# so i have some extra $$ and im lookin for a new baitcaster.... got any suggestions?



## TheSonicMarauder (Mar 9, 2006)

I recently came into some well deserved money from a car accident settlement and im looking to buy a high level baitcaster.... i dont want to go over $200 but if i do... no biggie because im also planning to get a nice rod for it to if need be

right now i have 3 Rhino RBC300 reels with a 4th one on the way(i love those things... they are cheep, rugged and smooth... not to mention perdy... satin/flat black with red and chrome accents is HOT! lol ) and they are all set for 6.2:1. they get used primarily for senkos, spinnerbaits, and jigs and my crankbaits are pulled with a Shakespeare Alpha...... for those of you who havent been through walmarts fishing section........ this reel has only one bearing which is on the crank and not the spool and a 5.1:1 ratio which is why i have it on cranks.... but it is also the biggest piece o crap evar!..its a good thing that pflueger is now making shakespeares reels... this is the reel thats getting outsourced(like nobodies business) 

Lemme start off with the Quantums.... ive always been a big fan of Zebco reels because zebco family reels have always been good, dependible reels from the spincasters that i used as a kid to my rhino baitcasters and the Quantum Snapshot spinning reel that ive put through just about anything so naturally quantum is the first ones i look at but im still gonna keep my options open to suggestions

i was looking at the Quantum Energy PT....








and i was wondering what everyone thought about them and im not sure what gear set i want either..... if i get one of these, i kinda want to get the burner gear set which is 7.0:1 for fishing stuff that need a fast retrieve like buzz baits and rattletraps so id also use it for spinners as well.... but i also would like to get the 5.1:1 for cranks or even jigs... my jig flippin rod is an 8'6" Southbend Heavy Action steelhead rod that allows me to flip and pitch a mile and im sure the smoothness of this reel would help this as well

Next i was looking at the Quantum Accurist PT....
———
DIRECTION A ::
Answer these questions about the baitcaster thread:
(i) What gear ratio are the Rhino RBC300 reels set for?
(ii) How many bearings does the Shakespeare Alpha have, and where is it located?
(iii) What is the ratio of the burner gear set?

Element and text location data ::
———
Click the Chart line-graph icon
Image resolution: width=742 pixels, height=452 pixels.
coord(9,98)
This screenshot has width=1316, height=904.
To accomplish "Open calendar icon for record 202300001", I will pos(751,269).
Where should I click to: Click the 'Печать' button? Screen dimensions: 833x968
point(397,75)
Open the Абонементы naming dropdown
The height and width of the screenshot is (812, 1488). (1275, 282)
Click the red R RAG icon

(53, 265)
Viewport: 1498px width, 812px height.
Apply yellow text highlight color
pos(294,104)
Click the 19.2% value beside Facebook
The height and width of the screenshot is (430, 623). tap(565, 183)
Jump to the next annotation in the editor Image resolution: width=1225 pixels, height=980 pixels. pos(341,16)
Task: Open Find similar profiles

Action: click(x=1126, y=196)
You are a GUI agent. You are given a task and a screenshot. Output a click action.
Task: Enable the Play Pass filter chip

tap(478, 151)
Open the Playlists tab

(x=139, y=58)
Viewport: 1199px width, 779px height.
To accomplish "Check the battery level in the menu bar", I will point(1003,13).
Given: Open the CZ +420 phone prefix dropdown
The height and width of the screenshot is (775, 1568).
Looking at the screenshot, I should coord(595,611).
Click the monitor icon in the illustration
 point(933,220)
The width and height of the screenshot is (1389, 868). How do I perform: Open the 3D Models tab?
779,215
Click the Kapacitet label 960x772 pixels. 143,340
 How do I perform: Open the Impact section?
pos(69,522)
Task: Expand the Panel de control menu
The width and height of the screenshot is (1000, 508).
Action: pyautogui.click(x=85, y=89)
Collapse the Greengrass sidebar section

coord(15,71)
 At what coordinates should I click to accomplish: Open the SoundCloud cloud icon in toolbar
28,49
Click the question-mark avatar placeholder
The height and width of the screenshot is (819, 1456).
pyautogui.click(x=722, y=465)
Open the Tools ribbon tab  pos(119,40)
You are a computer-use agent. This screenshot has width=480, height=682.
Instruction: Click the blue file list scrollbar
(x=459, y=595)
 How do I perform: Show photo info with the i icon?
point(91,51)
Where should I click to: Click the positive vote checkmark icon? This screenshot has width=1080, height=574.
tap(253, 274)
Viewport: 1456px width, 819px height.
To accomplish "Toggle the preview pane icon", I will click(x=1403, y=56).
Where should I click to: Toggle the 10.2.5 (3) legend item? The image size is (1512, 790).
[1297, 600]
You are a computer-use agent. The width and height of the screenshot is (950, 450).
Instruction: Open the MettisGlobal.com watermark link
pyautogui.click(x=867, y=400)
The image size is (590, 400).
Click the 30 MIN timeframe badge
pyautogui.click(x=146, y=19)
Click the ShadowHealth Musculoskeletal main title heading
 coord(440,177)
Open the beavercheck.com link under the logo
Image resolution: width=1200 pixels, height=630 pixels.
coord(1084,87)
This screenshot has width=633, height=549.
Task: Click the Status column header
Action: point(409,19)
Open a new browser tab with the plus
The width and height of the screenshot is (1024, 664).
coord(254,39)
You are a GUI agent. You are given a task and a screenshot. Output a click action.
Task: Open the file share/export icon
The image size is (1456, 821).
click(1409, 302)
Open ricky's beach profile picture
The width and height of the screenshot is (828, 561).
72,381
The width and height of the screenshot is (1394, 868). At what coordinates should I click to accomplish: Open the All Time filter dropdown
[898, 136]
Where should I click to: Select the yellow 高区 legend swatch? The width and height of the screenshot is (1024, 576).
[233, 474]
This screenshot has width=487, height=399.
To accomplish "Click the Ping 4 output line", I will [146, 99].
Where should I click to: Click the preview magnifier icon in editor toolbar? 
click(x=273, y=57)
———
DIRECTION B ::
Rewrite only the records from the line with "Open the Абонементы naming dropdown" up to and including the line with "tap(253, 274)", replacing "icon" with "symbol" and leaving everything else unchanged.

TASK RESULT A ::
(i) 6.2:1
(ii) One bearing, on the crank rather than the spool
(iii) 7.0:1

TASK RESULT B ::
Open the Абонементы naming dropdown
The height and width of the screenshot is (812, 1488). (1275, 282)
Click the red R RAG symbol

(53, 265)
Viewport: 1498px width, 812px height.
Apply yellow text highlight color
pos(294,104)
Click the 19.2% value beside Facebook
The height and width of the screenshot is (430, 623). tap(565, 183)
Jump to the next annotation in the editor Image resolution: width=1225 pixels, height=980 pixels. pos(341,16)
Task: Open Find similar profiles

Action: click(x=1126, y=196)
You are a GUI agent. You are given a task and a screenshot. Output a click action.
Task: Enable the Play Pass filter chip

tap(478, 151)
Open the Playlists tab

(x=139, y=58)
Viewport: 1199px width, 779px height.
To accomplish "Check the battery level in the menu bar", I will point(1003,13).
Given: Open the CZ +420 phone prefix dropdown
The height and width of the screenshot is (775, 1568).
Looking at the screenshot, I should coord(595,611).
Click the monitor symbol in the illustration
 point(933,220)
The width and height of the screenshot is (1389, 868). How do I perform: Open the 3D Models tab?
779,215
Click the Kapacitet label 960x772 pixels. 143,340
 How do I perform: Open the Impact section?
pos(69,522)
Task: Expand the Panel de control menu
The width and height of the screenshot is (1000, 508).
Action: pyautogui.click(x=85, y=89)
Collapse the Greengrass sidebar section

coord(15,71)
 At what coordinates should I click to accomplish: Open the SoundCloud cloud symbol in toolbar
28,49
Click the question-mark avatar placeholder
The height and width of the screenshot is (819, 1456).
pyautogui.click(x=722, y=465)
Open the Tools ribbon tab  pos(119,40)
You are a computer-use agent. This screenshot has width=480, height=682.
Instruction: Click the blue file list scrollbar
(x=459, y=595)
 How do I perform: Show photo info with the i symbol?
point(91,51)
Where should I click to: Click the positive vote checkmark symbol? This screenshot has width=1080, height=574.
tap(253, 274)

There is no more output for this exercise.